Substitute "leg strap" for every "ankle band" in a passage of the article on wearable devices, beginning at the words "Wearable Devices Getting" and stopping after "someone who slouches.".

**Extracted text**.

▬▬▬▬▬▬

Wearable Devices Getting More Niche

Wearable devices have always been a niche accessory, appealing to the techy and fitness-conscious set. Now as the sector takes off, consumers can expect a wave of even more specific fitness trackers as new competitors try to grab a piece of the market.

Taiwanese startup Flyfit’s ankle band fitness tracker caters to cyclers.

Unlike more general fitness trackers like the Nike FuelBand or Fitbit, quite a few of this year’s devices tend to target an ultra-specific type of user, such as a cycler, weight lifter or someone who slouches.

An example is Flyfit, an ankle band being developed by Taiwanese engineer Jimmy Leu.

Mr. Leu said he knew there were plenty of watch-like fitness trackers out there, but his wife found that they couldn’t track her cycling workouts very accurately. So, he quit his job last March and began developing an ankle band alternative. The project is currently fundraising on Kickstarter.

Like other trackers, Flyfit uses a smartphone app to track exercise and daily activities, but Mr. Leu says it does a better job at tracking leg-based activities like biking.

▬▬▬▬▬▬

**Available data**.
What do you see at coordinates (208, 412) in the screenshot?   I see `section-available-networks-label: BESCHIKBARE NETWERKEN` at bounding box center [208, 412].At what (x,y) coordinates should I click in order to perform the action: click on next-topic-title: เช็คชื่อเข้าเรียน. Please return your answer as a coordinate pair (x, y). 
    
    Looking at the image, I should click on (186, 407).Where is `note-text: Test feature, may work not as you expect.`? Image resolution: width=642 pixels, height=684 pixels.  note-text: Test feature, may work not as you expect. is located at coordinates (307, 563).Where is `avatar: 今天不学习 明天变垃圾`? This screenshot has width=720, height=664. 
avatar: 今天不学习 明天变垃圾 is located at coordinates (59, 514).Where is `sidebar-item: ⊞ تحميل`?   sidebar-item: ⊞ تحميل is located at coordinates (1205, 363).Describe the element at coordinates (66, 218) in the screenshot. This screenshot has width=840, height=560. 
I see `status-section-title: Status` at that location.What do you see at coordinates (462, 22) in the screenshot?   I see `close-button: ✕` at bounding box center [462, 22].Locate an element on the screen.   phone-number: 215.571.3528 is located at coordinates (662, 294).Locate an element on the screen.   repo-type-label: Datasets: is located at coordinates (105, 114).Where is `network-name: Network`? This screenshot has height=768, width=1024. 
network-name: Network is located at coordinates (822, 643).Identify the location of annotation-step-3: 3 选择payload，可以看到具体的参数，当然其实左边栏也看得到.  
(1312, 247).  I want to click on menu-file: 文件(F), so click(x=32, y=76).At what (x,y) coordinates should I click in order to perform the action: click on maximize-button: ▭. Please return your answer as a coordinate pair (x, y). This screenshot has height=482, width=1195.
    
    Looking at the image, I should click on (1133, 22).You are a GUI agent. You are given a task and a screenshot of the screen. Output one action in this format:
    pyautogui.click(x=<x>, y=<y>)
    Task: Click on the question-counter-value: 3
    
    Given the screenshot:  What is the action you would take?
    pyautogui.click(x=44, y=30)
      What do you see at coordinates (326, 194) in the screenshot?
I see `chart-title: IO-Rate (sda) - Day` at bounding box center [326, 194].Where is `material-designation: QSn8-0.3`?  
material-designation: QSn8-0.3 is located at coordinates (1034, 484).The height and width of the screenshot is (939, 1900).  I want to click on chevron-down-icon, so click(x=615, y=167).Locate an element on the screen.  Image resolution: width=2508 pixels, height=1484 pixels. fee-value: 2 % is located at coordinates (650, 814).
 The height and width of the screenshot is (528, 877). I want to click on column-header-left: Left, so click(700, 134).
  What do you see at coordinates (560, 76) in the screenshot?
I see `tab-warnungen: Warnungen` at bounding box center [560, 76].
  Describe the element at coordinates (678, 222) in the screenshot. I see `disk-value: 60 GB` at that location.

▬▬▬▬▬▬

**Answer for the task**.
Wearable Devices Getting More Niche

Wearable devices have always been a niche accessory, appealing to the techy and fitness-conscious set. Now as the sector takes off, consumers can expect a wave of even more specific fitness trackers as new competitors try to grab a piece of the market.

Taiwanese startup Flyfit’s leg strap fitness tracker caters to cyclers.

Unlike more general fitness trackers like the Nike FuelBand or Fitbit, quite a few of this year’s devices tend to target an ultra-specific type of user, such as a cycler, weight lifter or someone who slouches.